Met Office advances will 'help predict floods'

It is an announcement that those caught out by last summer's devastating floods will be pleased to hear - scientific advances will now make it easier to predict where and when extreme rainfall will occur in the UK.

Severe rainfall forecasts will now be available a day earlier and the location of individual storms will be forecast with greater precision, the Met Office said on Saturday as it unveiled details of its latest technological developments.

A team of specialist forecasters will use the technology to provide early warning and risk assessment to those involved in flood forecasting, the emergency services and operators of essential infrastructure, such as power stations.

Homes, businesses and infrastructure in areas such as Hull, Gloucestershire and Oxfordshire were deluged by floodwaters last June and July, largely as a result of intense rainfall on already saturated ground.

Paul Davies, the Met Office's extreme rainfall service manager said: "The weather forecasts and alerts to emergency responders issued last summer were both accurate and timely.

"But the intensity and impact of the rain that fell - including extensive surface water flooding in cities like Sheffield - was wholly unprecedented.

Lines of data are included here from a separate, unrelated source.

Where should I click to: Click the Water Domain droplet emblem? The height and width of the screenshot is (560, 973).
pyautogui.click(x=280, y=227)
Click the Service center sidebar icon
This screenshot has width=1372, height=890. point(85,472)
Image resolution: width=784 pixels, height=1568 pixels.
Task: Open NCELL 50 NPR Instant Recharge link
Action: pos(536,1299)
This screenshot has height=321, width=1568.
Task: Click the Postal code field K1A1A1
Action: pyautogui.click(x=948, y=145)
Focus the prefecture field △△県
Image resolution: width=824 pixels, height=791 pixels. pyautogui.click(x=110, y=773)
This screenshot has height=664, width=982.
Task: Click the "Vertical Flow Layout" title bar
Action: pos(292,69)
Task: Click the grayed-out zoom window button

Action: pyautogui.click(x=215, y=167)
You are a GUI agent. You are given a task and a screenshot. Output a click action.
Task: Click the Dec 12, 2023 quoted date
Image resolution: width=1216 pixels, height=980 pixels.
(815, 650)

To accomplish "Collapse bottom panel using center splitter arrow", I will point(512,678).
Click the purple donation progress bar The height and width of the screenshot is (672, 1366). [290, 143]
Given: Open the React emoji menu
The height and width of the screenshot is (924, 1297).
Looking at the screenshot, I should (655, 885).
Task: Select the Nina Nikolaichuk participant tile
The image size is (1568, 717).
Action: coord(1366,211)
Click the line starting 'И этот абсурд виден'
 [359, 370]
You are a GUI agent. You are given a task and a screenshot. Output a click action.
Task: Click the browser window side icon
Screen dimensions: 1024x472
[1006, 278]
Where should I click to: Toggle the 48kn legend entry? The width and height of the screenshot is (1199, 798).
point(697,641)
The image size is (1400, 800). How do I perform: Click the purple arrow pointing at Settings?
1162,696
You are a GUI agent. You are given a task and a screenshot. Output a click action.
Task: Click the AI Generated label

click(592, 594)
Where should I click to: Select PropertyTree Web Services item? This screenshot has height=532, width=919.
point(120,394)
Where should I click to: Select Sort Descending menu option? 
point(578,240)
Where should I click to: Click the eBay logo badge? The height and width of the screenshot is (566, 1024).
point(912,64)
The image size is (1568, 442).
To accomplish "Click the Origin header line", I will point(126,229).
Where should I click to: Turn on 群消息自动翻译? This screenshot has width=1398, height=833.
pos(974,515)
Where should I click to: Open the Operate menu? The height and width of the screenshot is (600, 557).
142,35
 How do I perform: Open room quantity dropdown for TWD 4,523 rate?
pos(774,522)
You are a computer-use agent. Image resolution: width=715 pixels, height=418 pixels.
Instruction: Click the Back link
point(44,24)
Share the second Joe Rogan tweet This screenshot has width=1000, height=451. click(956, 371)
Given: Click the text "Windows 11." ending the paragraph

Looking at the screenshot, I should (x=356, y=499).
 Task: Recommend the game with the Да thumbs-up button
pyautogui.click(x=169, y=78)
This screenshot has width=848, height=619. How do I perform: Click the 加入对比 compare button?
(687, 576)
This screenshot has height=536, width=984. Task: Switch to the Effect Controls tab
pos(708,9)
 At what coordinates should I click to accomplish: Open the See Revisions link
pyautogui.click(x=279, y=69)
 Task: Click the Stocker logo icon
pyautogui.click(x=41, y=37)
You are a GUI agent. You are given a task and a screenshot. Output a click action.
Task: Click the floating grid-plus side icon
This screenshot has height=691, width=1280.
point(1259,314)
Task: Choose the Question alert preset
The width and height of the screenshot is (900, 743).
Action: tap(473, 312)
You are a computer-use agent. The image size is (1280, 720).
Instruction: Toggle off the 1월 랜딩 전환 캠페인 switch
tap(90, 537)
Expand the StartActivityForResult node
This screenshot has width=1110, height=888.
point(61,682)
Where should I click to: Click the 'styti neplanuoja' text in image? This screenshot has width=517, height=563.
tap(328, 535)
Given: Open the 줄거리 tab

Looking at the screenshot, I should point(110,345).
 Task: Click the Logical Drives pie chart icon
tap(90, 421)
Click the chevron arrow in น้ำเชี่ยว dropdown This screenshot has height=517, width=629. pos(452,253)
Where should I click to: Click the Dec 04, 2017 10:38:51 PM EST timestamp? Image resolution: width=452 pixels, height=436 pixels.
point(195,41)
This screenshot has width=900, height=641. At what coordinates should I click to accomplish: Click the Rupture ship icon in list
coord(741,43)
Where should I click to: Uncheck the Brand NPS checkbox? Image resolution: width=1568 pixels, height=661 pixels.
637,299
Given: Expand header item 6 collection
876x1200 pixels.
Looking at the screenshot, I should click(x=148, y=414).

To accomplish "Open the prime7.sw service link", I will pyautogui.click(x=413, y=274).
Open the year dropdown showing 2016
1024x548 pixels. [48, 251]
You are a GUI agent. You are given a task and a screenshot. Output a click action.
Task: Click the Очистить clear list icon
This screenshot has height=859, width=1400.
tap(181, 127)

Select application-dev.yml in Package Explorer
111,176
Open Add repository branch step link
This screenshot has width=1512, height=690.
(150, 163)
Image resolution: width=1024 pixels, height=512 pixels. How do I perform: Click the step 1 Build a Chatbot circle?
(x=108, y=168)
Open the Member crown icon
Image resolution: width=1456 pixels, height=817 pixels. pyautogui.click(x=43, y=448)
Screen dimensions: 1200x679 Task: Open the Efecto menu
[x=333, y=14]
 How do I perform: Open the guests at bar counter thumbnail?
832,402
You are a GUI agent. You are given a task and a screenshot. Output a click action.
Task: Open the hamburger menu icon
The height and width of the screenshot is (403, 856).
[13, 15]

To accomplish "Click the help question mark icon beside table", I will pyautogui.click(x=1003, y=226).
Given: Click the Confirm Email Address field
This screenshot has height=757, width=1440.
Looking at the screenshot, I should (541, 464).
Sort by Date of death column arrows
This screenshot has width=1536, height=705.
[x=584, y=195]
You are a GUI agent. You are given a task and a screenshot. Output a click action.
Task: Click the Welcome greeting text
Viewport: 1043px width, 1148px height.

"The events of last summer have focused the attention of all agencies involved in severe weather and flood forecasting and the Met Office has accelerated the delivery of its science and technology capabilities in order to meet the challenges ahead."

Pamela Taylor, chief executive of Water UK, welcomed the announcement in predicting floods.

"Such events can have a significant impact on the water industry and its customers through the overwhelming of drains and sewers and loss of essential services," she said.

"The industry has close links with the Met Office through its on-going review of the lessons learned last summer and will be working to ensure that a partnership approach delivers the most effective use of information and data."

The technological developments include a computer model that will allow more precise forecasting of rainfall intensity and location and a prediction system that creates multiple forecasts up to two days in advance.